Obviously, not many others did, either. But thanks to a mini-revolution that has seen the proponents of take-no-risks, trap-'til-you-drop hockey cast aside just at the time of the year when they normally thrive, the Lightning and Flames really, truly will play for the Cup.
The proof comes when they take the ice in Game 1 tonight in Tampa, where ice is most commonly found in late May in the large-scale nightlife zone in nearby Ybor City.
Frightening, isn't it?
The Lightning and Flames, despite having exactly zero Stanley Cup appearances between them over the preceding 14 seasons, are threatening to shove the league, kicking and screaming, into an entirely new era. One where the only offense isn't a good defense. Where the neutral zone is a place where offense begins, not where it ends. Where breakaways are encouraged, not something to be denied. Where odd-man rushes occur every other shift, not every other game.
Possibility for offense
For a change, this final may not be the offense-free flameout so many other recent ones have been -- see Mighty Ducks vs. Devils, circa 2003 -- even if it isn't filled with 7-6 scores.

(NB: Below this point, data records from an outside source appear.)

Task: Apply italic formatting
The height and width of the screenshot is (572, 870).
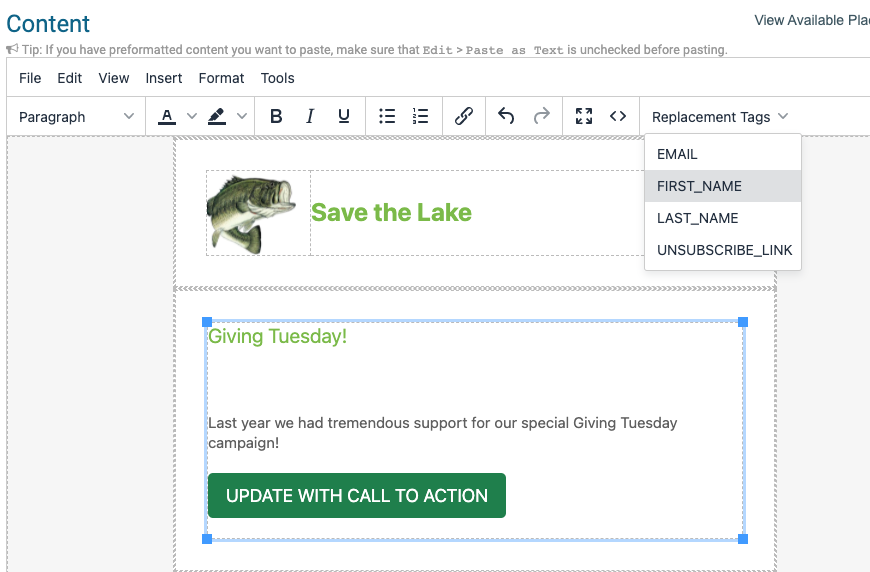Action: tap(310, 117)
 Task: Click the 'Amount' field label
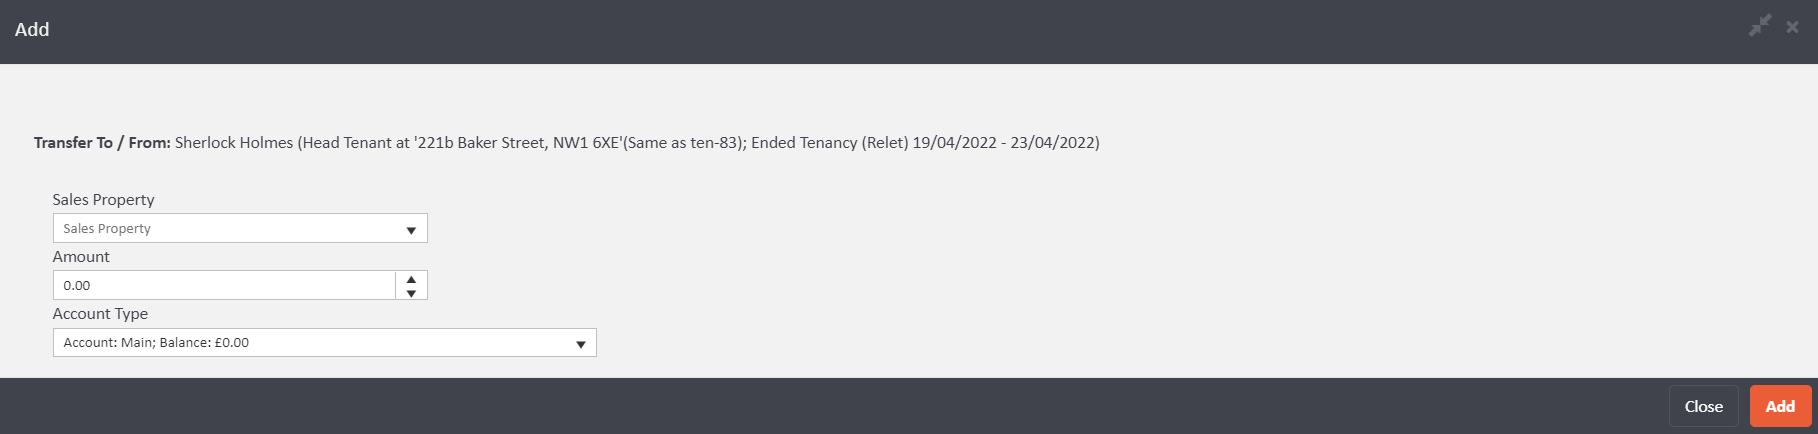click(x=81, y=257)
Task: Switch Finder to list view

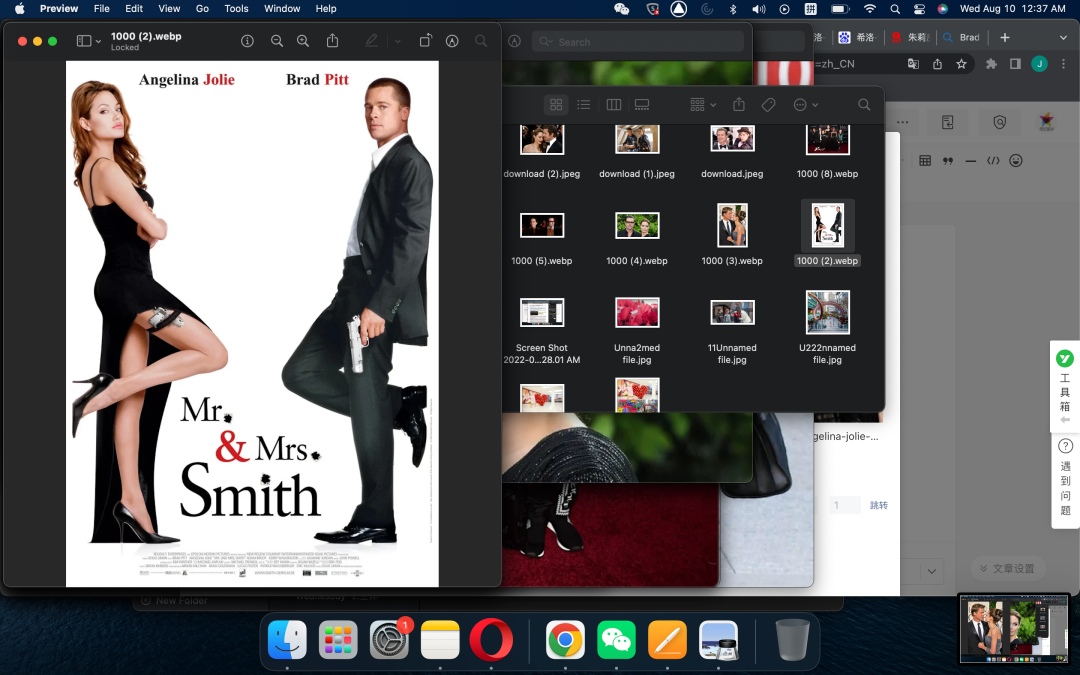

"Some teams may think of other ways of doing it," Lightning coach John Tortorella said Monday. "But we go about it this way. Calgary also likes to chase things down and pretty much go straight ahead. For these two teams to get here, does it change anything? That's not for us to decide, but I think it's going to be a hell of a series, with both teams going straight ahead."
Three upsets for Flames
Not looking back, either, even if Calgary is coming off three consecutive upsets of 100-point teams (Vancouver, Detroit, San Jose) and Tampa Bay has just accomplished a franchise first with its gritty, gut-it-out seven-game elimination of a legitimate power, the Flyers.
"A lot has been made about the small markets and (the series being) good for hockey, with a Canadian team and all that, but you know what?" Calgary coach Darryl Sutter said. "The reason these teams have some success is they are fun teams, exciting teams. And that will make the finals a good series because it will be an exciting series."
Even if NHL purists, and there are many in high places in the league, cannot imagine coaches such as Scotty Bowman, Pat Burns or Jacques Lemaire standing at a Stanley Cup final podium talking about fun and entertainment.
And for all their similarities -- and they start with the goalies with microscopic goals-against averages, Kiprusoff and Khabibulin -- this final is also a test of skill vs. will.
The Lightning own more scoring depth, with St. Louis, Stillman and Vincent Lecavalier, but the Flames have shut down big scorers in every series despite lacking a big-name defenseman.